** Page extract follows **
Yet it is not only parts of the current playing group that support Israel Folau, but icons of the Australian game such as Nick Farr-Jones and Alan Jones are also publicly supporting the fallen fullback. To some that may mean nothing, yet there have been few greater halfbacks ever than Nicholas Campbell Farr-Jones who is still revered globally for his exploits on the rugby park. When Nick speaks, people listen.
It has been reported during the week that Farr-Jones believes Israel Folau, whose version of events does not appear to be consistent with that of Rugby Australia CEO Raelene Castle and current Wallaby Coach Michael Cheika.
Farr-Jones said, “But from the 90 minutes I had with Israel, and I strongly believe him, he was basically told by Cheika once, not four or five times as the coach would say in his statement. He was basically told do it in a non-offensive way. You can continue to communicate like this and communicate your faith, just do it in a respectful way.
“And it was the same with the chief executive. After meetings last year, after the first post that seemed to offend everyone, certainly the media, he had a meeting with the chief executive, or at least the chief executive Raelene Castle came out and gave a press statement which greatly offended Israel as to the truth of that press statement.”
So, now it appears Rugby Australia finds itself, on this issue at least, in opposition with the first Australian ever to lift the William Webb Ellis Trophy only a matter of months away from the 2019 Rugby World Cup. Hardly a position the organisation would seek considering the weight Farr-Jones also holds in the corporate world as a Director of Taurus Funds Management.
The man who selected Nick Farr-Jones into the Wallabies in 1984 from relative obscurity was Alan Belford Jones, who since his Wallabies coaching days has forged a career in the media and is now one of the most influential voices in Australian society. Love him or hate, the public still listen to him.
** End of Page extract **
** Given data follows **
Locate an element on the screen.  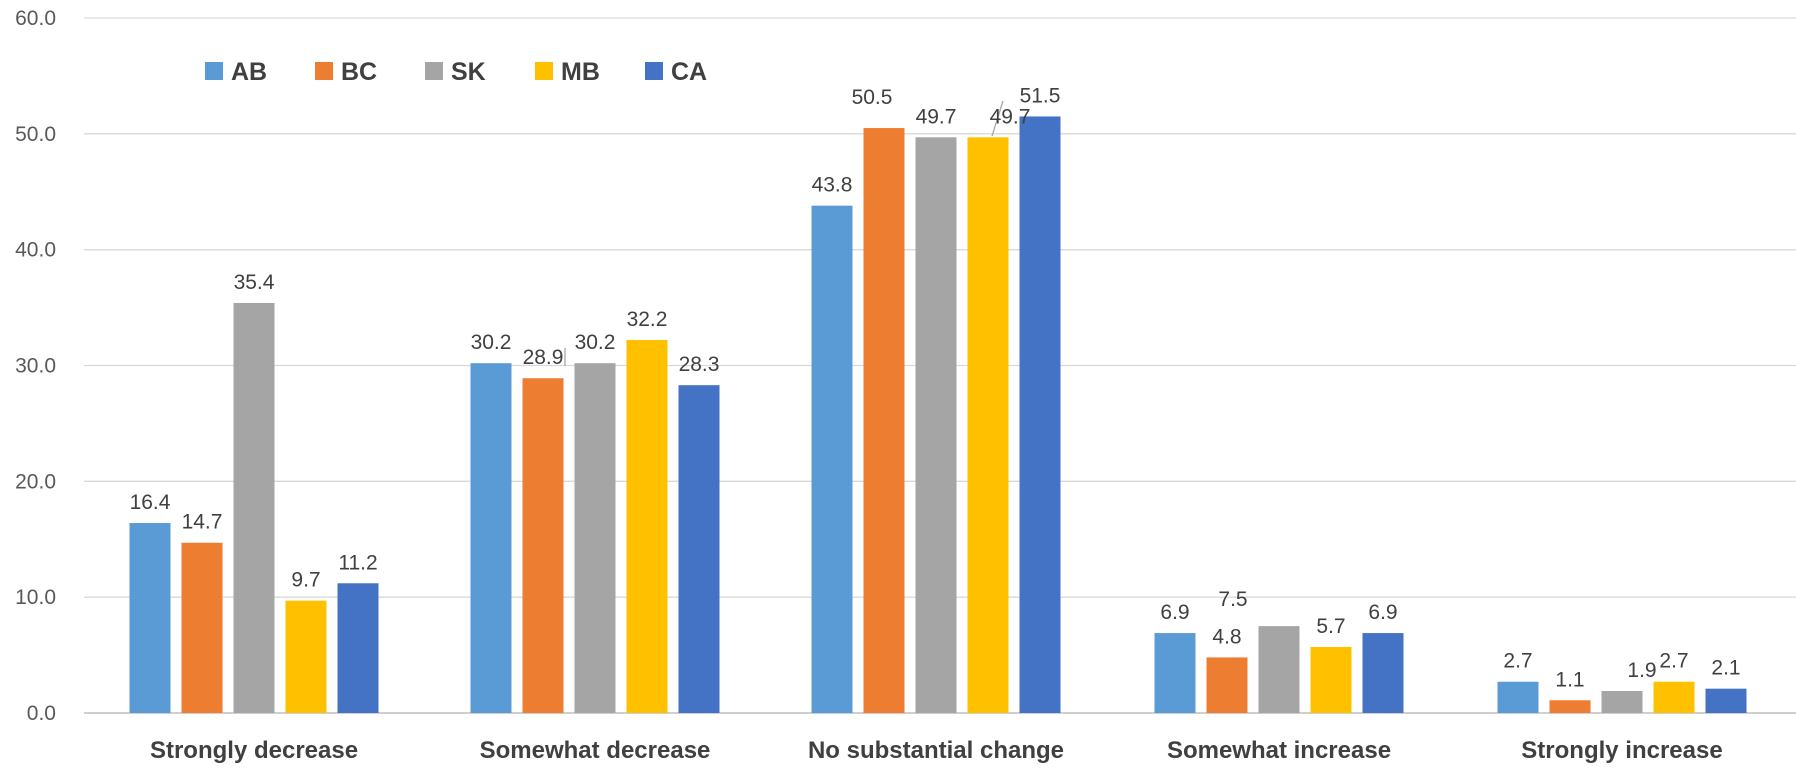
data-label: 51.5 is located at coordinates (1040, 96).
** End of Given data **
** Given data follows **
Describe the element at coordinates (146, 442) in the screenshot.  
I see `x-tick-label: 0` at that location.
** End of Given data **
**Task instructions:**
[1] According to the article on Israel Folau, why is opposing Nick Farr-Jones an unwelcome position for Rugby Australia? Answer in one to three sentences.
[2] In the article on Israel Folau, who selected Nick Farr-Jones into the Wallabies in 1984?
[3] Carry on the article on Israel Folau from its last sentence, keeping its style and subject.
The records are separate material and have no connection to the article on Israel Folau.

**List of answers:**
[1] Farr-Jones was the first Australian ever to lift the William Webb Ellis Trophy, and the disagreement comes only months before the 2019 Rugby World Cup. He also carries weight in the corporate world as a Director of Taurus Funds Management.

[2] Alan Belford Jones selected him.

[3]
The Sydney-based broadcaster has long had Rugby Australia in his sights for various reasons but he has informed the public that despite the guilty verdict, the fight has just begun. Does Rugby Australia have the nous and funding to take on Jones and the support he is likely to garner from the religious and free speech organisations throughout the land? I sincerely doubt it.
As for the playing of the game itself, Folau’s provincial side, the New South Wales Waratahs, have not exactly blossomed since Folau was stood down from playing duties several weeks ago. In fact, the Waratah’s have won only one of their last four matches without Folau’s services and are currently the last-placed Australian side in their respective conference.
It is accepted that two of those losses have been on-the-road in South Africa to the Lions and the Bulls, and perhaps the use of Folau’s services may have been enough to change the result, perhaps not? But I suggest that if you were willing to pay a player one million dollars a season, you think that player would be of some significant service to the team considering few rugby players in Australia can demand such a salary from the financially-challenged Rugby Australia.
Whilst names such as Kurtley Beale, Jack Maddocks, Tom Banks, Dane Haylett–Petty and Reece Hodge may be able to the job for the Wallabies, have any of them recently signed a million-dollar-a-year contract for four years? It shows what value Folau recently held in the eyes of Rugby Australia.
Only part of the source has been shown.